**EXERCISE**
Line by line, please look for the word "Display" in the following records, then copy each line you find it in.

Items from a data source:
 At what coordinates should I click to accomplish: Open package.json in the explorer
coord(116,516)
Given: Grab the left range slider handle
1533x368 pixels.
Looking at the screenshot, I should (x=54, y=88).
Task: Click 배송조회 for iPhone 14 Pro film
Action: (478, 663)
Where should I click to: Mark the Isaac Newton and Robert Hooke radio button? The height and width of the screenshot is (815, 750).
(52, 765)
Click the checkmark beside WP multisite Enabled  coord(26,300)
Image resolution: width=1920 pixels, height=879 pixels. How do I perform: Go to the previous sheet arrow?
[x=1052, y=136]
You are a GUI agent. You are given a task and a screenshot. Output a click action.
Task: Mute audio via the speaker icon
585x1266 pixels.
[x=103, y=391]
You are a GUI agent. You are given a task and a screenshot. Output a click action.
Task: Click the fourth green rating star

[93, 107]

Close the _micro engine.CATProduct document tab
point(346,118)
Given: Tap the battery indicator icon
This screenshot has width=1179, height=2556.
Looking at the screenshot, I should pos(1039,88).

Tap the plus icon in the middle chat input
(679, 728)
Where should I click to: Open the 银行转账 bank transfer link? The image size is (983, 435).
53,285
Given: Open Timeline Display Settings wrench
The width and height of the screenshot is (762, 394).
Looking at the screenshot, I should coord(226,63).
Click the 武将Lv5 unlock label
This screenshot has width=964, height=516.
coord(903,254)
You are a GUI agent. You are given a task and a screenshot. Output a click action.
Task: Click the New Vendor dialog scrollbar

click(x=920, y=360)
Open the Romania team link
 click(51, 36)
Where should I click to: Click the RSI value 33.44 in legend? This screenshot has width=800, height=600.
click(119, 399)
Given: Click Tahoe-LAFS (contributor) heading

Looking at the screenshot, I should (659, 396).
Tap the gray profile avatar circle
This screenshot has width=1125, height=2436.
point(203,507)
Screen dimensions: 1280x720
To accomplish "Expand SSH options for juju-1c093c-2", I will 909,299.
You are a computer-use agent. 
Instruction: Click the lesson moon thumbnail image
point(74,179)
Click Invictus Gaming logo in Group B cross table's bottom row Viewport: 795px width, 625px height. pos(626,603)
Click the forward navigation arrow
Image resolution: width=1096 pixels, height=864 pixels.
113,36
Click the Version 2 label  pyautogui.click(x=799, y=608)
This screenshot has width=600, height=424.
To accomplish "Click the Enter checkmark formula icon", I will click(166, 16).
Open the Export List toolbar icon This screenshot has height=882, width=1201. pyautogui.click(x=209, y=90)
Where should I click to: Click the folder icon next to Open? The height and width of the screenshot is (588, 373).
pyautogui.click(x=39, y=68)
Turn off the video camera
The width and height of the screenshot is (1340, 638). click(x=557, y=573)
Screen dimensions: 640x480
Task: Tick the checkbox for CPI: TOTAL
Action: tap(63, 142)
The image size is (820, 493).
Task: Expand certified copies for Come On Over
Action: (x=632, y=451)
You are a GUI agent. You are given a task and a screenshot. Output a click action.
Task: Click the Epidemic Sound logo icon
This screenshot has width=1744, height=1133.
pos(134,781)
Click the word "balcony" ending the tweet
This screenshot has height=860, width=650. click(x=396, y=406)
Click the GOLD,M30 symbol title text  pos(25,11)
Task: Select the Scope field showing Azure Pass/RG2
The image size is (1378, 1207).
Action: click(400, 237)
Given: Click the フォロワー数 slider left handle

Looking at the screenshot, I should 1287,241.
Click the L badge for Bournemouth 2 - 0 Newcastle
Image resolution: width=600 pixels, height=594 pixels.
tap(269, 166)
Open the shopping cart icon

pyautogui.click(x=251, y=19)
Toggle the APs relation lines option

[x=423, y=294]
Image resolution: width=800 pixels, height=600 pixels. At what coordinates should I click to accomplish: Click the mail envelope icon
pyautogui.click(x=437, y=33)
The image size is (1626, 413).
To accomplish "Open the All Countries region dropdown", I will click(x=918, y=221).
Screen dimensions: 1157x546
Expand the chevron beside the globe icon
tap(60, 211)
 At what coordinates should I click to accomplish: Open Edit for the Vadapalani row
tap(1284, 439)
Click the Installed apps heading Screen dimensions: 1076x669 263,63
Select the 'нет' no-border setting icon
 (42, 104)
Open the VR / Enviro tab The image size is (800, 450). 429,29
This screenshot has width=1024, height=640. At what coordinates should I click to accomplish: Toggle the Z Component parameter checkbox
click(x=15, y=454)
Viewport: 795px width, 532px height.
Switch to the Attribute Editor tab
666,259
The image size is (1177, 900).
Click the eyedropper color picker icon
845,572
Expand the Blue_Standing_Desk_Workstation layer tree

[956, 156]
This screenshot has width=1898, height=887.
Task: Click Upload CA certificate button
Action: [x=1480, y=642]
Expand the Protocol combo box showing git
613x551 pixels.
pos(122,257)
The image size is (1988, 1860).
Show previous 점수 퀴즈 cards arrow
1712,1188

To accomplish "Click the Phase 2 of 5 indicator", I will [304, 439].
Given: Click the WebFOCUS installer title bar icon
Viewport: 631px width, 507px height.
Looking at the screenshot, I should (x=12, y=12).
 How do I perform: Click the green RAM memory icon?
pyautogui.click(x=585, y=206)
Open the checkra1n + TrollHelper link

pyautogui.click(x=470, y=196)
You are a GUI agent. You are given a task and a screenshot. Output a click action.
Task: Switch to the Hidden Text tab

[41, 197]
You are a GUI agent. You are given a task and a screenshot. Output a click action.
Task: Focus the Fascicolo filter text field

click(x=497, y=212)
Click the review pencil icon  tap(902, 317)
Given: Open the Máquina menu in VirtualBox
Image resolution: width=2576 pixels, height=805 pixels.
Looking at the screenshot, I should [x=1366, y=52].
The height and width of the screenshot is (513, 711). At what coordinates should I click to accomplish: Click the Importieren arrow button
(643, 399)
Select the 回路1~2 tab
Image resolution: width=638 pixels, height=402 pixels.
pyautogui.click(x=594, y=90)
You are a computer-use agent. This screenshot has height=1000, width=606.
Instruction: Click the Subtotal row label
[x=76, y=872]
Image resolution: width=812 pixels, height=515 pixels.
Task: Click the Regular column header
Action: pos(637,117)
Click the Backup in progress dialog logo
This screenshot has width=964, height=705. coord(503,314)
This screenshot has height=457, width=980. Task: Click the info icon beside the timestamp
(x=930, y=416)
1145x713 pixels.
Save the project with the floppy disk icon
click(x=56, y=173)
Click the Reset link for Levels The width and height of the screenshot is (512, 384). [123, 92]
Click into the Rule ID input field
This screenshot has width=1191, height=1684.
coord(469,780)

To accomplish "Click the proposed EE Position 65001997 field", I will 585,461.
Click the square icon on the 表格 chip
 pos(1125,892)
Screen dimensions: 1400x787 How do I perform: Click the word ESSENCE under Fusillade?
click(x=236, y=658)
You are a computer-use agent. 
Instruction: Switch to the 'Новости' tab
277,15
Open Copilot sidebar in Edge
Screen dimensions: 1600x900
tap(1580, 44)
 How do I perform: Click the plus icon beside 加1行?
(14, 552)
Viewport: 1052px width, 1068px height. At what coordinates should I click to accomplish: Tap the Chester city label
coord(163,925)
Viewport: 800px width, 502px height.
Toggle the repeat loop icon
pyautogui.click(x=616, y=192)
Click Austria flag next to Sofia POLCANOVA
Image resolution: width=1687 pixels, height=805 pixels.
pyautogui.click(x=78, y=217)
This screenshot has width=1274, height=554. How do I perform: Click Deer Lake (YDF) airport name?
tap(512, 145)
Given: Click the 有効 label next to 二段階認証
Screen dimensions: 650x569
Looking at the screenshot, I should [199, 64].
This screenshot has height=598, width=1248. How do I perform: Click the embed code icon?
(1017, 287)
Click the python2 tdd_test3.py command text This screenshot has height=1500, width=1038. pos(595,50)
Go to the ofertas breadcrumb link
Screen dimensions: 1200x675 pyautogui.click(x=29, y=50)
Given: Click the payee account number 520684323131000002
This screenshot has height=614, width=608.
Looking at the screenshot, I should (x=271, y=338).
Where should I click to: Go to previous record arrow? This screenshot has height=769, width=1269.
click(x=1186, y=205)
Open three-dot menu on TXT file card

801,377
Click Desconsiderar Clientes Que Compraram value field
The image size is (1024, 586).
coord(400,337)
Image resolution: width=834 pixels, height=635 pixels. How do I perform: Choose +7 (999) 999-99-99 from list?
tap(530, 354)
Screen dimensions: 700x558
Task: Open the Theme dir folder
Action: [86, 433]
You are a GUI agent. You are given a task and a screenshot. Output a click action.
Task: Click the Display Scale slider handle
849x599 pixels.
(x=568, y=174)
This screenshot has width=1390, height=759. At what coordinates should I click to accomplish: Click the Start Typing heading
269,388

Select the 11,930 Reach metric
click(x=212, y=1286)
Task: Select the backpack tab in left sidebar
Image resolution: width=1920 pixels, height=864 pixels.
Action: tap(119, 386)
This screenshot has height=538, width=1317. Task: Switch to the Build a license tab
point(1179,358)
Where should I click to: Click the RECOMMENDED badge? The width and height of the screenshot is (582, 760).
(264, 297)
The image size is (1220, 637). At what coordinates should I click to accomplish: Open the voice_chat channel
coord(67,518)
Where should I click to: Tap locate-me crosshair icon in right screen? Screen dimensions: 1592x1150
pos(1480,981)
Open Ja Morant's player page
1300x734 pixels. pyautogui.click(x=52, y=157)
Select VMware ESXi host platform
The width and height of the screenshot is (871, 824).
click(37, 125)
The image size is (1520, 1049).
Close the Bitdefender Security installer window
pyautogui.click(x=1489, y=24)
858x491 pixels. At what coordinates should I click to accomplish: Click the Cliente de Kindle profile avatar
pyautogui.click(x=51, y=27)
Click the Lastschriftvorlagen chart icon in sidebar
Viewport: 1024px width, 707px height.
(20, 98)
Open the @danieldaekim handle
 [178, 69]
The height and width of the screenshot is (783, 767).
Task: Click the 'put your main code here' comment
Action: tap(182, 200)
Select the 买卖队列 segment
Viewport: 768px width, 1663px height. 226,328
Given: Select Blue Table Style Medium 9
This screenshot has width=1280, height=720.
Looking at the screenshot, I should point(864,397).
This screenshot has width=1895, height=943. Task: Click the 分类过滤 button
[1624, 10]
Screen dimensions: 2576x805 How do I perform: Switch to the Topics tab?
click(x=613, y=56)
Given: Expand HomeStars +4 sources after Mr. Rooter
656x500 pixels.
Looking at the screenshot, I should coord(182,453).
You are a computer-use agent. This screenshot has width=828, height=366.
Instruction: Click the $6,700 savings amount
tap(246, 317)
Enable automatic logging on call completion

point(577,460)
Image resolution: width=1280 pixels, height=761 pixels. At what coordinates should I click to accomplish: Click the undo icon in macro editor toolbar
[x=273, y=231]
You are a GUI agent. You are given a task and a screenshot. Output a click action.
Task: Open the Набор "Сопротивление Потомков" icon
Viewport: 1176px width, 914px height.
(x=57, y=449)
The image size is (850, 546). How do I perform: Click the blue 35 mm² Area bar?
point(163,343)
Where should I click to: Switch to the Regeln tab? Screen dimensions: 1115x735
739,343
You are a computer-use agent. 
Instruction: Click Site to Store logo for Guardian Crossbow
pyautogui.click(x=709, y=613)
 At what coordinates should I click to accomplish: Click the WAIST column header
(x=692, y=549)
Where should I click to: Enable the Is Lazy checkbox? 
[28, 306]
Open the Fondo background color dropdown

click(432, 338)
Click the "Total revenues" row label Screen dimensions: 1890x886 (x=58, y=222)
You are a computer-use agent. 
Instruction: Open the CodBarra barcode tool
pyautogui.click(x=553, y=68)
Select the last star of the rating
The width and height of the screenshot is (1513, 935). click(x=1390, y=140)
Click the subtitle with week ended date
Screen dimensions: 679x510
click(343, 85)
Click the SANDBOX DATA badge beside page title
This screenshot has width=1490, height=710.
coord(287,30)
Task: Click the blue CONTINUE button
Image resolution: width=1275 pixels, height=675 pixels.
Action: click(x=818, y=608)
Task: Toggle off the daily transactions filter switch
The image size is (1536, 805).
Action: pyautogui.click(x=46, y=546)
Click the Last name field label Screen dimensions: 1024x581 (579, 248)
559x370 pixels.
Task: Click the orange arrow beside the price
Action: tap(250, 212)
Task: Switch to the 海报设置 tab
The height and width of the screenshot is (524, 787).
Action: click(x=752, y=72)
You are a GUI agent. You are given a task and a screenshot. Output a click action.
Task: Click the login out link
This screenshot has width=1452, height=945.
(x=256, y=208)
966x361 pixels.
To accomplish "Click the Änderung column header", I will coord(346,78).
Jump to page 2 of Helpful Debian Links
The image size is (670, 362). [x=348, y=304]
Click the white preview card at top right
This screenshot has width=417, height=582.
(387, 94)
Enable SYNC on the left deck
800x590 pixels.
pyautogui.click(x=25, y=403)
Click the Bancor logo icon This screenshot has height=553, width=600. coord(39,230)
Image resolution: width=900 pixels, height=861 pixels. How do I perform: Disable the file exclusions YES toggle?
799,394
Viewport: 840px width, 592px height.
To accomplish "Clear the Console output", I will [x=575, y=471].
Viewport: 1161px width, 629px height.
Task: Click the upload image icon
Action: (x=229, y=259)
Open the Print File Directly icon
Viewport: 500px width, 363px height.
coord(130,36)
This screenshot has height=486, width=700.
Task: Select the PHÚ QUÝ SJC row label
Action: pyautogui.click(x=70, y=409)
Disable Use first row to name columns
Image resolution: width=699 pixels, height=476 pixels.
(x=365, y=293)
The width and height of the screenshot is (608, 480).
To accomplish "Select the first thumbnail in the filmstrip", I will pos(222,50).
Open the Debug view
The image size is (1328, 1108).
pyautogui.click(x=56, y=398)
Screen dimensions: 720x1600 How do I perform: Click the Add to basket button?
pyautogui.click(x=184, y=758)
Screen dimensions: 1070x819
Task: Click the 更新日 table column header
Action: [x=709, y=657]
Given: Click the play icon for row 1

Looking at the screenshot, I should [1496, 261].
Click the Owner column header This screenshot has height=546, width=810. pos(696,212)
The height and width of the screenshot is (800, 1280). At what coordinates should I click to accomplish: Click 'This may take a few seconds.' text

**RESULT**
Given: Open Timeline Display Settings wrench
Task: Click the Display Scale slider handle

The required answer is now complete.